Aquí en Valencia la represión fue terrible (aunque también lo fue en el resto del Estado), precisamente por haber resistido hasta el último momento. Los tribunales de guerra, los interrogatorios en comisarías y centros habilitados al efecto y las ejecuciones sumarias y extrajudiciales se sucedían a ritmo frenético, siendo el número de mujeres detenidas, torturadas y asesinadas altísimo, precisamente por haber participado activamente en la defensa de la ciudad. Muchas siguieron la lucha en la clandestinidad, organizando la resistencia; precisamente aquí se creo la «Unión Femenina de Valencia», grupo pionero en la ayuda pro-presos, creado en las colas de las puertas de la cárcel La Modelo, extendiéndose luego por toda España. Organizaban manifestaciones, recogían fondos para ayudar a los presos y presas, organizaban fugas, escondían a perseguidos y pasaban fugados por la frontera. También fueron las responsables de los principales puntos de apoyo a la guerrilla, actividades que las convertían en objeto de detención, fusilamiento y toda clase de violencias, como la aplicación del «pacto del hambre», consistente en no dejar que recibiesen ningún tipo de ayuda o asistencia, condenándolas a ellas y a sus hijos a la miseria más absoluta, muriendo de hambre, desnutrición o enfermedades oportunistas, pasando a ocupar un espacio en la fosa común. Sobre estos episodios de terror y represión aún hoy hay un muro de silencio y se sabe que mucha documentación ha sido destruida.

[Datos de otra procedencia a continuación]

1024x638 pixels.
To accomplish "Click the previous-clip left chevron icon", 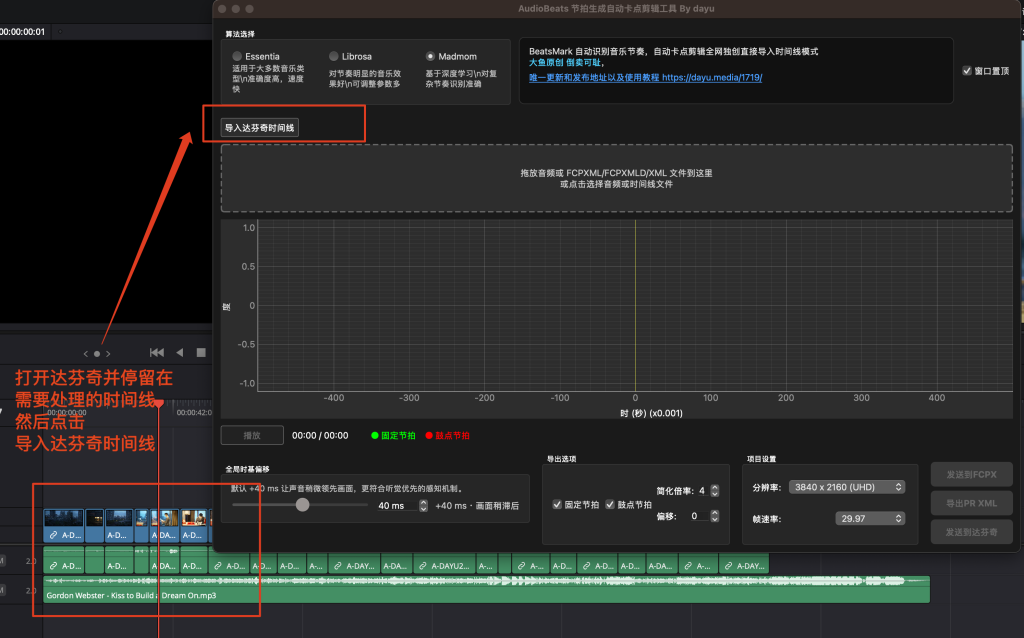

Para las mujeres de mi generación, que somos las herederas de su historia, la lucha de las republicanas y resistentes antifranquistas ha sido el referente en el que nos hemos apoyado en nuestra propia lucha contra la dictadura y por la libertad. Ellas nos enseñaron con su ejemplo a resistir y a seguir adelante, y también a luchar por nuestra propia dignidad personal, para hacernos merecedoras de su legado. A fin de cuentas ellas lucharon y murieron para que heredásemos un mundo más libre, más digno y más igualitario.
* Amparo Salvador Villanova es presidenta del Fòrum per la Memòria del País Valencià. Este artículo fue publicado originalmente en la versión escrita de la Revista Pueblos en su número 34, de Septiembre de 2008.